The widespread use of di(2-ethylhexyl) phthalate (DEHP) as a plasticizer raises concerns due to its environmental persistence and cardiotoxicity. Nevertheless, the precise mechanisms through which DEHP induces cardiac damage, particularly concerning myocardial injury, remain inadequately understood. Using a mouse model, this investigation employed UPLC-MS/MS to demonstrate that exposure to DEHP significantly elevated the concentration of its primary metabolite, mono(2-ethylhexyl) phthalate (MEHP), in cardiac tissue, while DEHP itself did not exhibit a significant difference.

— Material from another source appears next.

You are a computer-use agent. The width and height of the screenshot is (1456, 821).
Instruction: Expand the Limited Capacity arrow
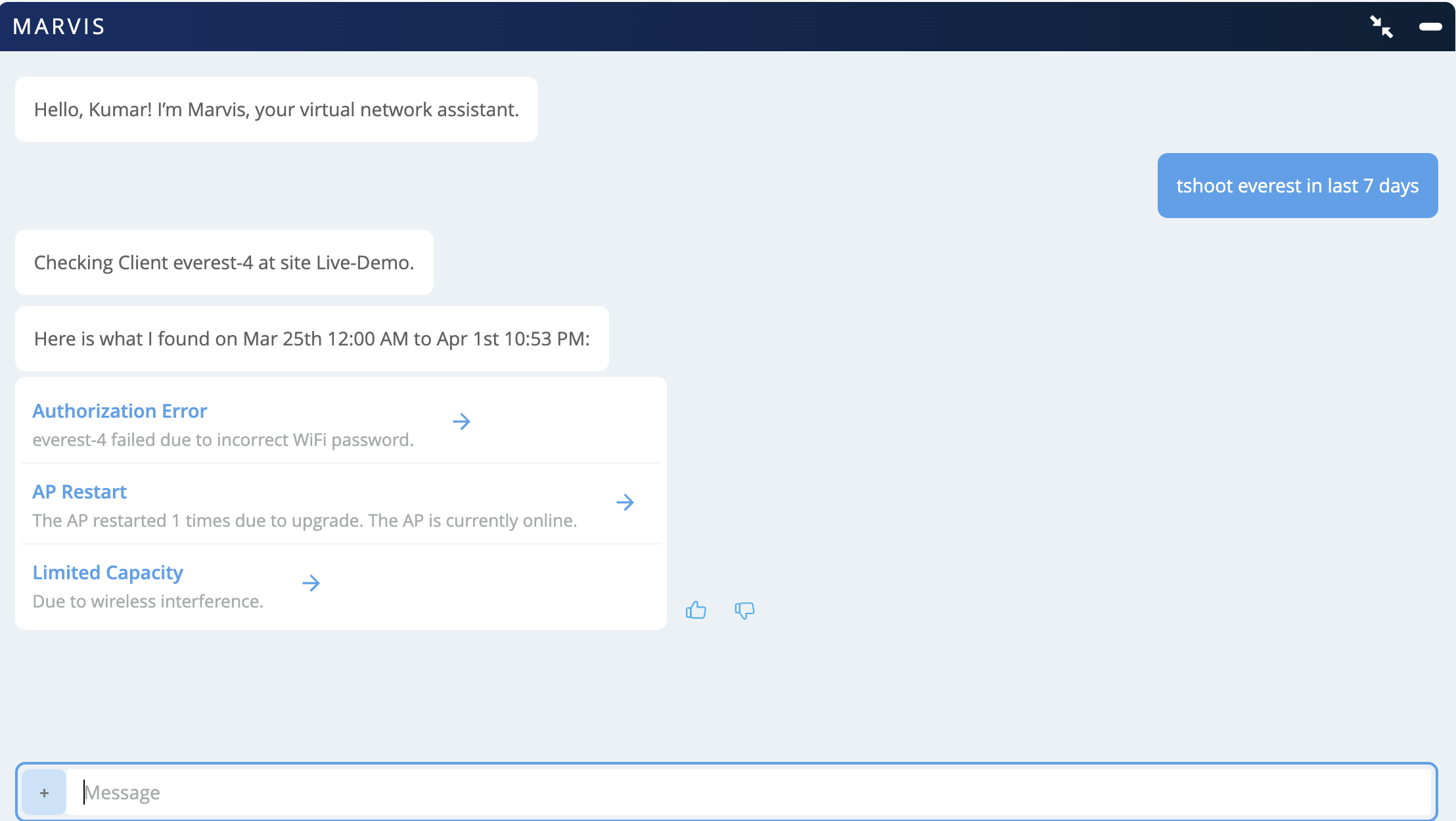pyautogui.click(x=311, y=583)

DEHP-induced myocardial injury in mice was evidenced by disorganized myocardial fibers, Collagen deposition and elevated serum creatine kinase-MB (CK-MB) and C-reactive protein (CRP). Further analysis through database screening and experimental validation indicated that DEHP mediates myocardial injury by activating the sphingolipid metabolic pathway involving the sphingosine kinases 1 (SphK1)/ sphingosine 1-phosphate receptor 2 (S1PR2) axis. Molecular docking and cellular thermal shift assays (CETSA) confirmed that MEHP could directly bind to and enhance the stability of SphK1. DEHP exposure also increased pyroptosis-related proteins, reversible via SphK1 Inhibitor PF543 or S1PR2 siRNA. In conclusion, this study first links DEHP-induced cardiac Pyroptosis to SphK1/S1PR2 signaling in mice, providing novel insights into DEHP-associated cardiotoxicity, contributing to cardiac damage and thereby offering new theoretical insights into DEHP-related cardiac toxicity.

Di (2-ethylhexyl) phthalate; Heart; Myocardium injury; Pyroptosis; SPHK1.